▸ WHAT YOU WILL DO
Whenever the string "agent" appears in a line below, please copy the line out.

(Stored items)
────────────────
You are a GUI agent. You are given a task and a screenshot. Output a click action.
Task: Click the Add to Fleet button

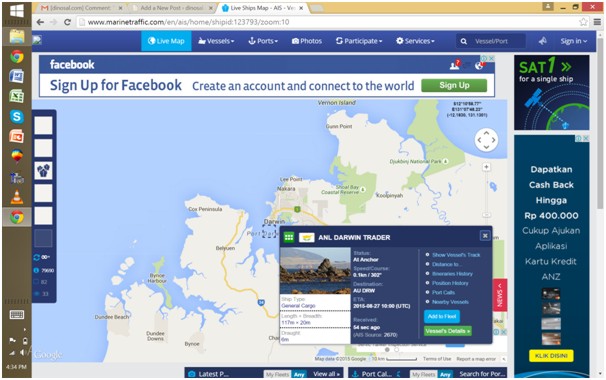coord(442,316)
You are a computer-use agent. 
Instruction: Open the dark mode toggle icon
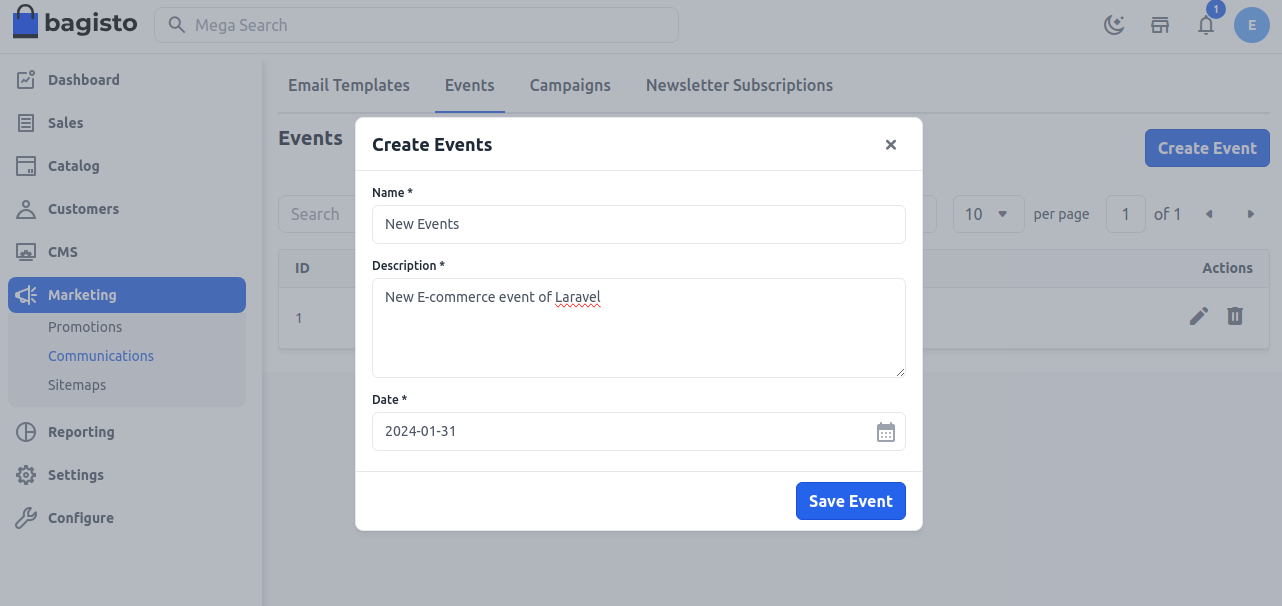(x=1114, y=25)
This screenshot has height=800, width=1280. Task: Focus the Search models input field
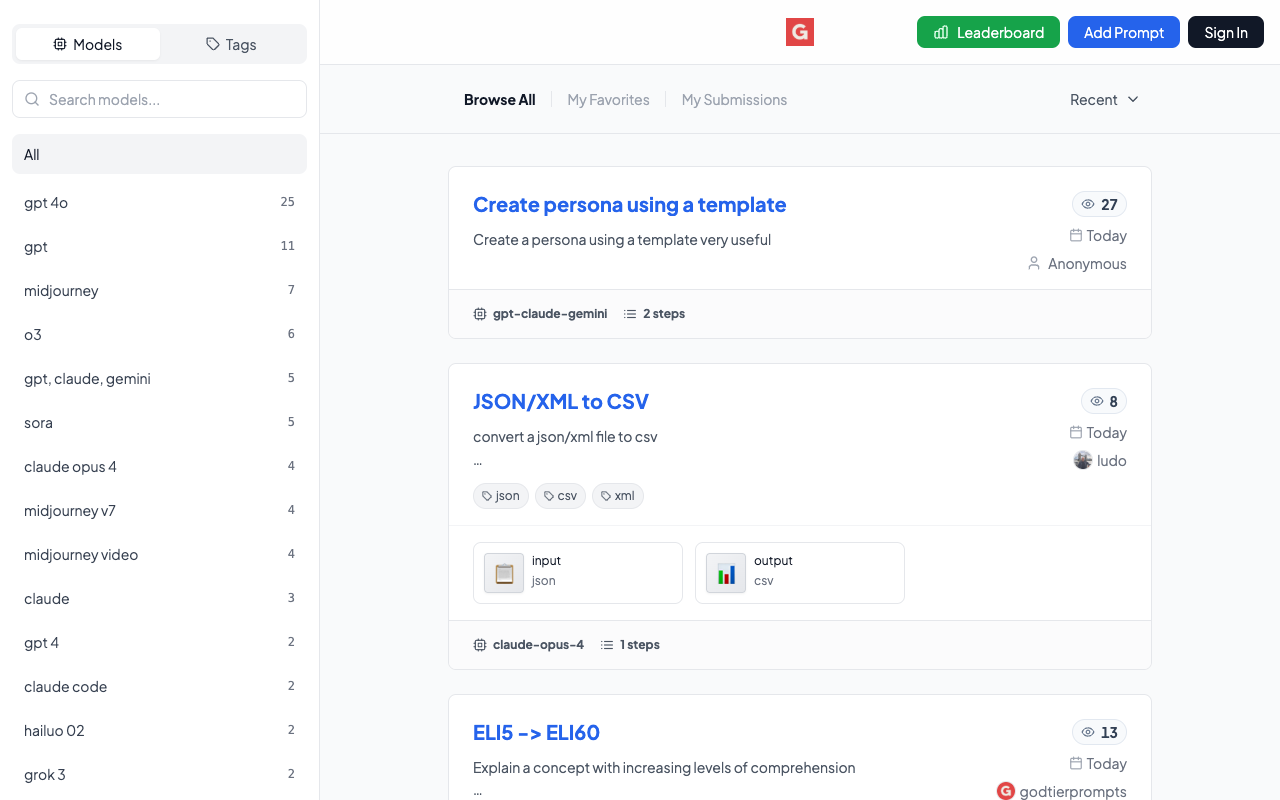(170, 99)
────────────────
▸ WORKED SOLUTION
You are a GUI agent. You are given a task and a screenshot. Output a click action.
You are a computer-use agent. 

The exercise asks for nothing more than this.